Improving LlamaIndex’s Code Chunker by Cleaning Tree-Sitter CSTs
Kevin Lu - Aug 12th
Demo: https://huggingface.co/spaces/sweepai/chunker (opens in a new tab)
Notebook: https://github.com/sweepai/sweep/blob/main/notebooks/chunking.ipynb (opens in a new tab)
Last time (opens in a new tab), I detailed the design of our syntax tree-based chunking algorithm for code search at Sweep. It was also recently implemented in LlamaIndex as its default chunker for code (opens in a new tab)!
However, for brevity, I focussed on the core ideas behind the algorithm but left out some key implementation details that I’ll address in this post, including getting around denoising concrete syntax trees generated by community-maintained tree parsers and Modal rate limits.
Meet the Span
As a brief helper data structure, we first implemented the following dataclass for representing a slice of a string:
from __future__ import annotations
from dataclasses import dataclass
@dataclass
class Span:
start: int
end: int
def extract(self, s: str) -> str:
# Grab the corresponding substring of string s by bytes
return s[self.start: self.end]
def __add__(self, other: Span | int) -> Span:
# e.g. Span(1, 2) + Span(2, 4) = Span(1, 4) (concatenation)

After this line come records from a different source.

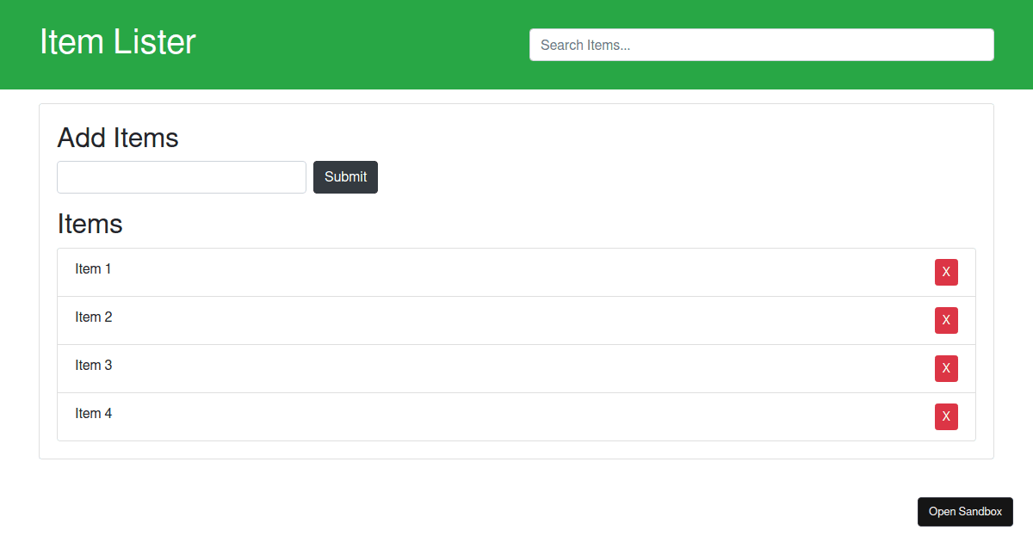Click the green header banner background
Image resolution: width=1033 pixels, height=542 pixels.
(362, 45)

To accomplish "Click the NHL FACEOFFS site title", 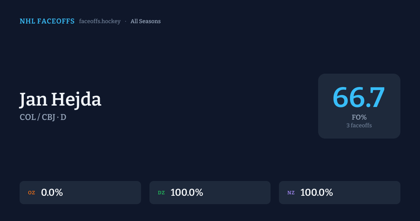I will 47,21.
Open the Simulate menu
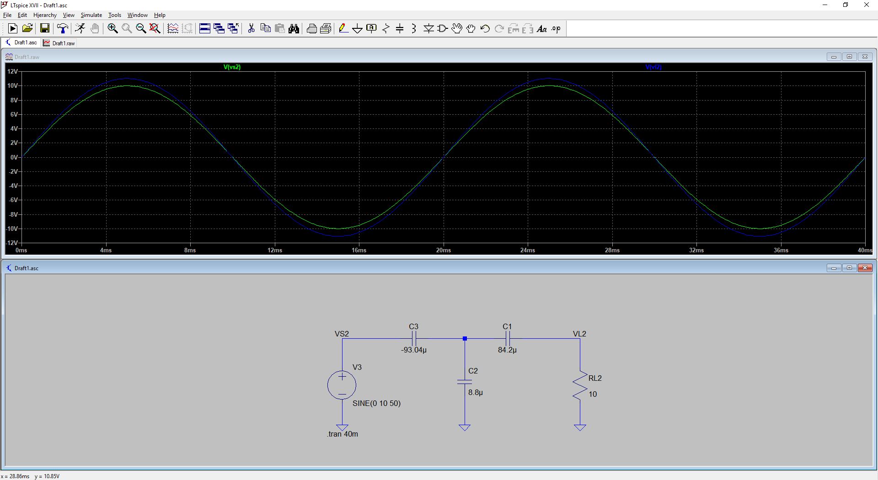878x480 pixels. (91, 15)
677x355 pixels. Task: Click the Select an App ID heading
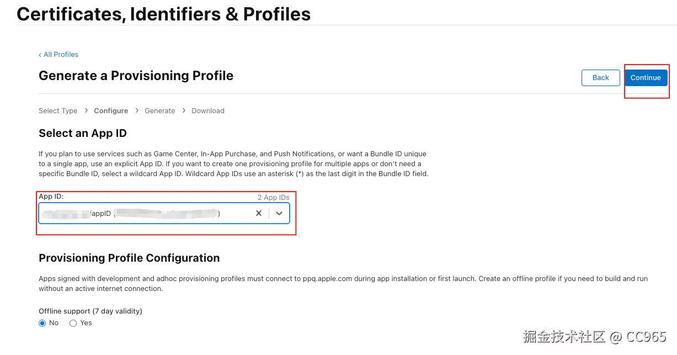pos(83,133)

# There are no safety checks: Span(a, b) + Span(c, d) = Span(a, d)
# and there are no requirements for b = c.
if isinstance(other, int):
return Span(self.start + other, self.end + other)
elif isinstance(other, Span):
return Span(self.start, other.end)
else:
raise NotImplementedError()
def __len__(self) -> int:
# i.e. Span(a, b) = b - a
return self.end - self.start
If you’re unfamiliar with dataclasses they’re basically like structs in C/C++ and automatically define methods like __init__
, __repr__
and __str__
for you based on the class variables (start
and end
) in this case to minimize boilerplate.
Note that we don’t check for Span additions because sometimes consecutive spans have a small gap: e.g. Node from 1-5 followed by Node from 6-10, which we’ll handle next.
Filling in the Gaps
Aside: For the earlier examples, I’m going to use a max character count of 600 to show smaller breaks and switch it back to 1500 at the end for the final chunking.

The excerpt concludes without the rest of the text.